Research activity per year

Personal profile

Biography

Katie is a music historian and research fellow in the Department of History. Katie’s research reflects an interdisciplinary attention to the role of music and music making within English and European intellectual history, particularly music's intersection with natural philosophy, the passions, and concepts of sense perception. She has published articles in journals such as Early Music, Arts Journal, Renaissance Studies, and the Hakluyt Society Journal, as well as her first book, Knowledge Building in Early Modern English Music (Routledge, 2021). She is co-editor of several edited volumes including Byrd Studies in the Twenty-First Century (Clemson, 2023) and is the associate editor of Sonance: A Journal of Early Modern Sound Studies (ACMRS Press). In 2023, Katie created a major public engagement and education outreach initiative, ‘ByrdCentral’, alongside GRAMMY-nominated early music ensemble Stile Antico and Horizon Voices. She has discussed her work as a guest on podcasts and radio, including BBC Radio 4, and has written programme and album notes for ensembles including The Sixteen.

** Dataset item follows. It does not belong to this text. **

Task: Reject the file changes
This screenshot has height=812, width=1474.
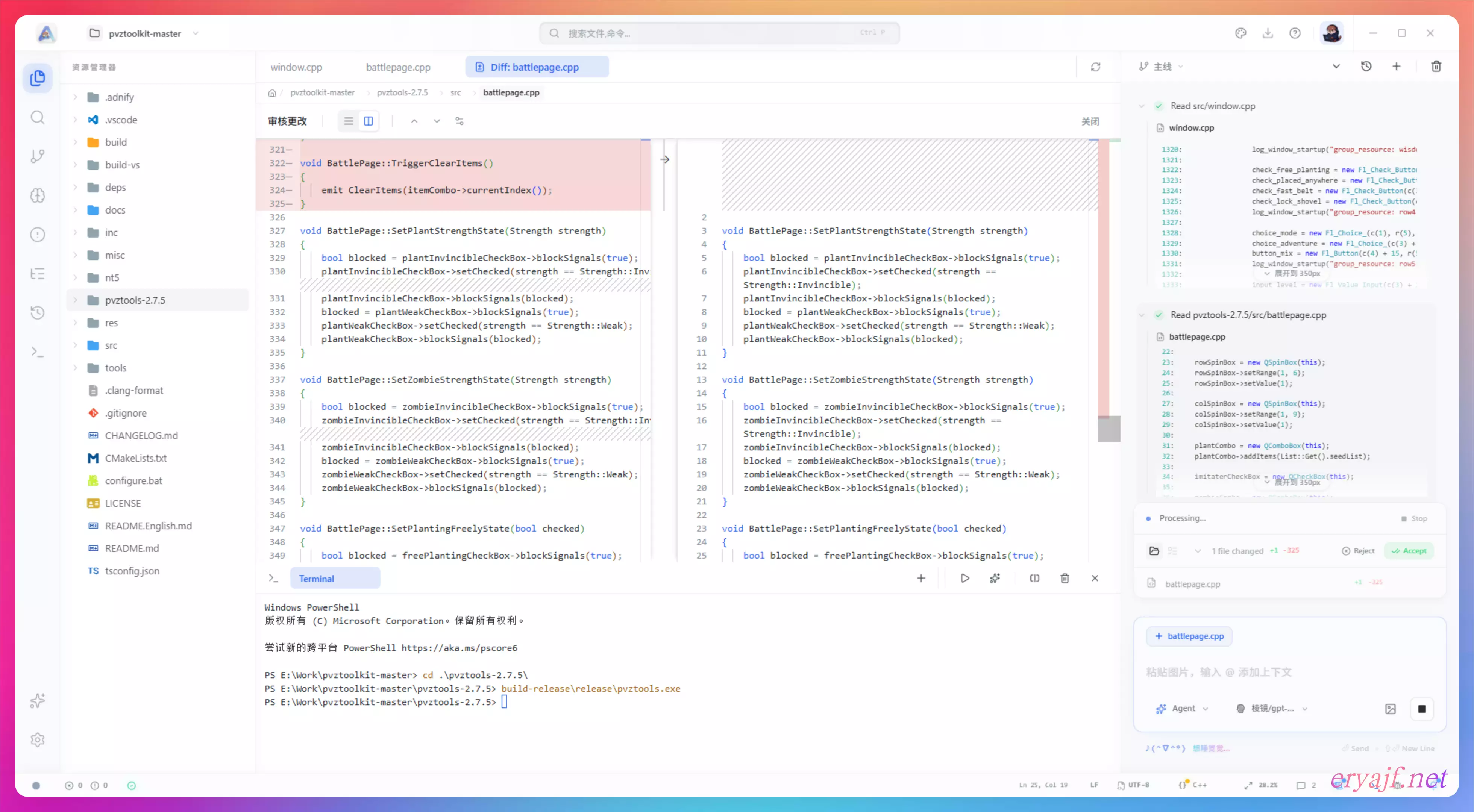Action: pyautogui.click(x=1359, y=550)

Katie has been awarded grants from the Leverhulme Trust (early career fellowship), the National Endowment for the Humanities/Newberry Library (USA), the AHRC, Arts Council England, the John Templeton Foundation, and the British Academy. Her 2016 doctoral work was supervised by Dr Helen Deeming (Royal Holloway) and Professor Lisa Jardine (University College London). She collaborates regularly with galleries as well as professional and amateur choral ensembles and sings a lot.  

Research interests

Music and Visual Culture in Early Modern England

My Leverhulme-funded project aims to deepen our understanding of early modern musical experience, emotion, and musical knowledge through music's complex relationship to the visual. So often musicologists have attended to musical art only to the extent that notated compositions and celebrated musicians can be recognised in them, leaving important questions about the representation of music-making and musical experience largely neglected.

My research has shown that the musical-visual culture of early modern England contains abundant insight into how visual/auditory sensing built interior culture, both of the home and the self. I am interested in what the act of making music meant to people and what they felt when they experienced it. The impact of this study will be felt beyond the disciplines of art history and musicology, as it provides fresh clues and theoretical models for accessing and understanding the structures, relationships, and emotions upon which households were built.​

Can Beauty Save The World?: Aesthetic Engagement Among The Spiritual But Not Religious

Part of the John Templeton Foundation project, 'Can Beauty Save the World?​' at Catholic University of America, our UK-based subgrant explores singing as a 'spiritual' practice, both of the past and today. 

In 1665, Samuel Pepys experienced an extraordinary night singing with friends: ‘Here the best company for musique I ever was in, in my life, and wish I could live and die in it’. This cocktail of good music & good company (plus a few pretty faces) was, for Peyps, key to a life well lived.  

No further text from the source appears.